While planetary scientists have a solid hypothesis for the formation of our Moon, the period after formation is clouded by the myriad of events that took place. Apollo samples helped solve some mysteries, but events prior to about 4 billion years ago are still relatively unknown in their scale and timing. However, thanks to data from a NASA satellite mission to our lunar neighbor, we now have a better idea about what occurred in that time frame and constraints on when.
NASA’s GRAIL mission was instrumental in revealing hidden features under the lunar crust. Some of the largest of these revealed features are the areas of thinned crust under the Moon’s largest impact craters. To give some context, the impact craters analyzed in this study are, at their smallest, the size of the US state of Missouri (about 450 km). The mission also revealed new evidence of impact craters that had been erased by younger events. Using a stronger-backed set of impact craters, based on GRAIL results, my study quantified the age and degradation state of the Moon’s largest impact craters to investigate if there was a trend in the degradation of impact craters through the Moon’s unknown period.

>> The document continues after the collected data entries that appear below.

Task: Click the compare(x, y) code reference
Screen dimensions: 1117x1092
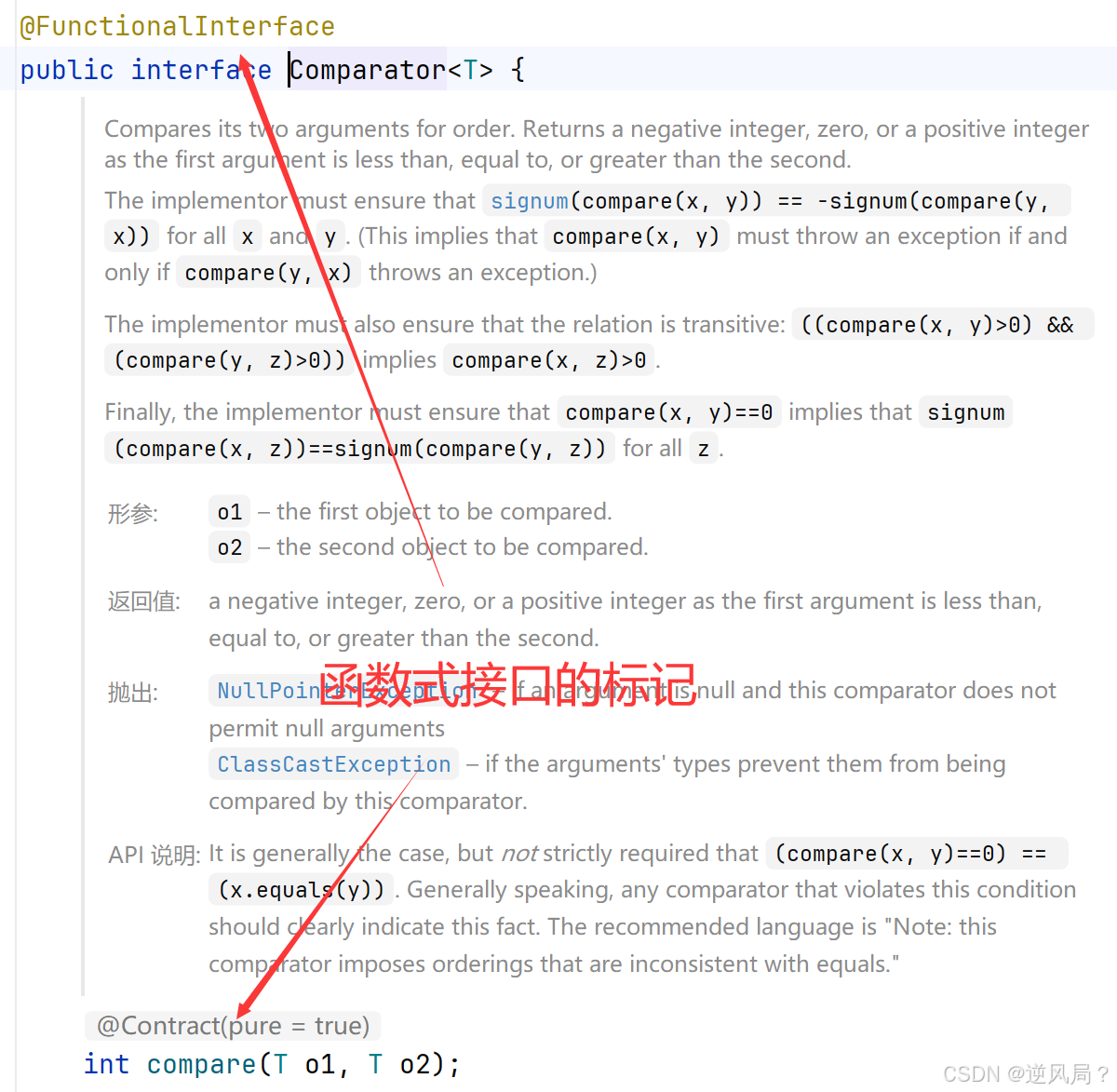Action: click(636, 236)
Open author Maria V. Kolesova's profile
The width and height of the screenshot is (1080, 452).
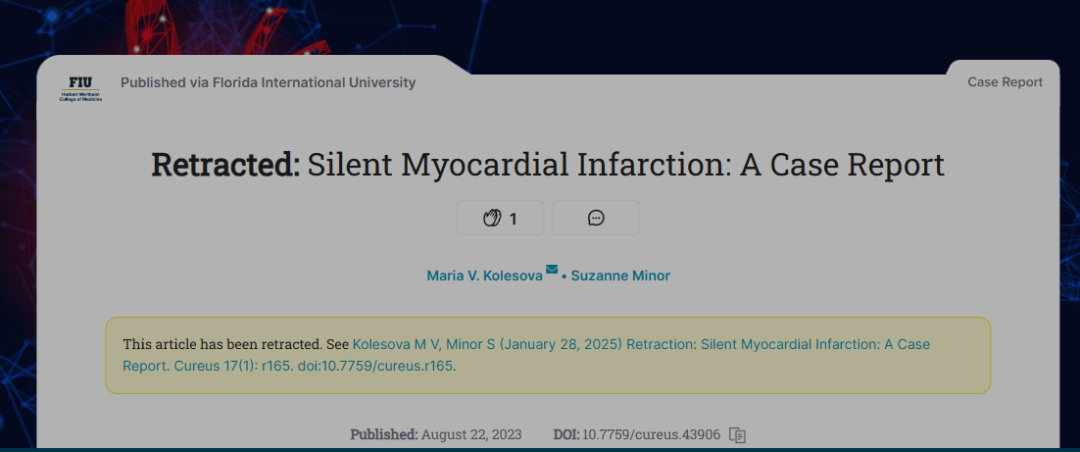[484, 276]
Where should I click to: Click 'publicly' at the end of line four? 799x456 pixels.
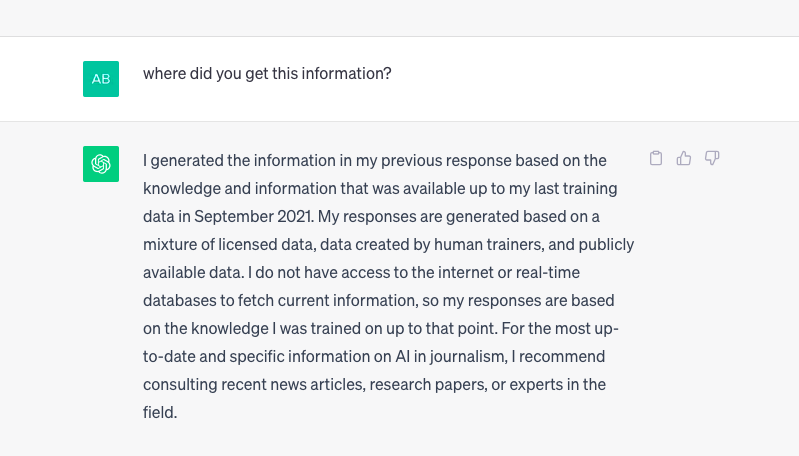606,245
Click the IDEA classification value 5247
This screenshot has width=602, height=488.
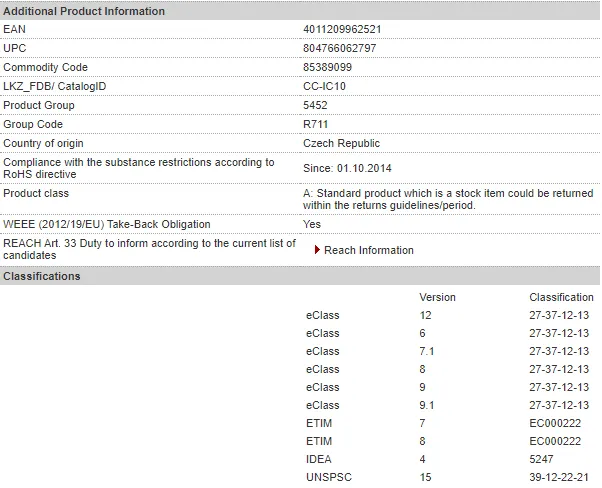pyautogui.click(x=541, y=459)
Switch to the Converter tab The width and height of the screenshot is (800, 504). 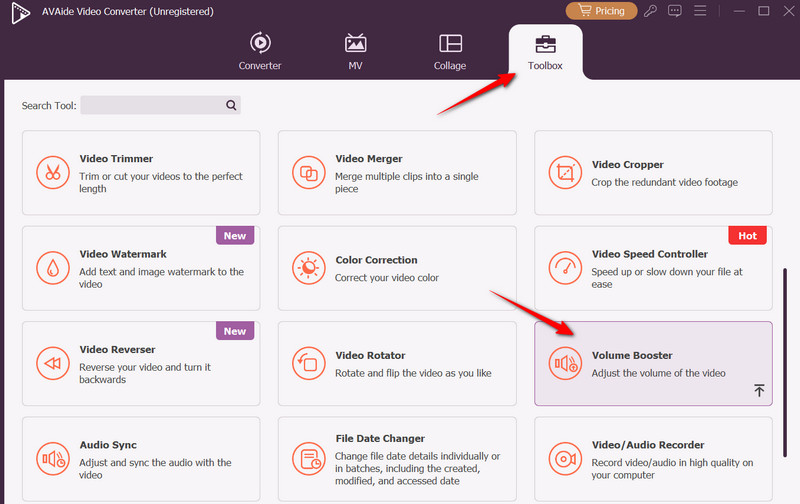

What was found is that there is a sharp change in the degradation state of large impact craters about 1/3rd of the way through the set of impact craters when laid out in sequence. While the exact timing of when this change occurred is still unknown, the timing of this change is related to the cooling and solidification of the Moon after the giant impact event that formed it.
However, depending on assumptions, the hypothesized timing of that event ranges anywhere from a few million years to around 200 million years after lunar formation. The number of impact craters can also be linked to hypotheses which aim to figure out the total number of impacts which hit the Earth and Moon and the timing of those impacts. Of those hypotheses, there are two main styles considered by planetary scientists: those that have a simple declining rate of impacts, where the change in rate does not change, and those that have a lull in impacts that increases later in lunar history.
Based on the number of impact craters that are degraded, we can link the lunar cooling hypotheses with the impact rate hypotheses. This study finds that the possible combinations are the short cooling hypothesis with impact rate lull hypothesis and the long cooling hypothesis with the standard declining impact rate hypothesis. This link can help constrain further hypotheses when new lunar missions are conducted and when one of the previous hypotheses is confirmed or rejected, there will be more evidence for the linked hypothesis to have a similar confirmation or rejection.
These findings are described in the article entitled Lunar impact history constrained by GRAIL-derived basin relaxation measurements, recently published in the journal Icarus. This work was conducted by Jack W. Conrad and Francis Nimmo from the University of California Santa Cruz, Caleb I. Fassett from the NASA Marshall Space Flight Center, and Shunichi Kamata from Hokkaido University.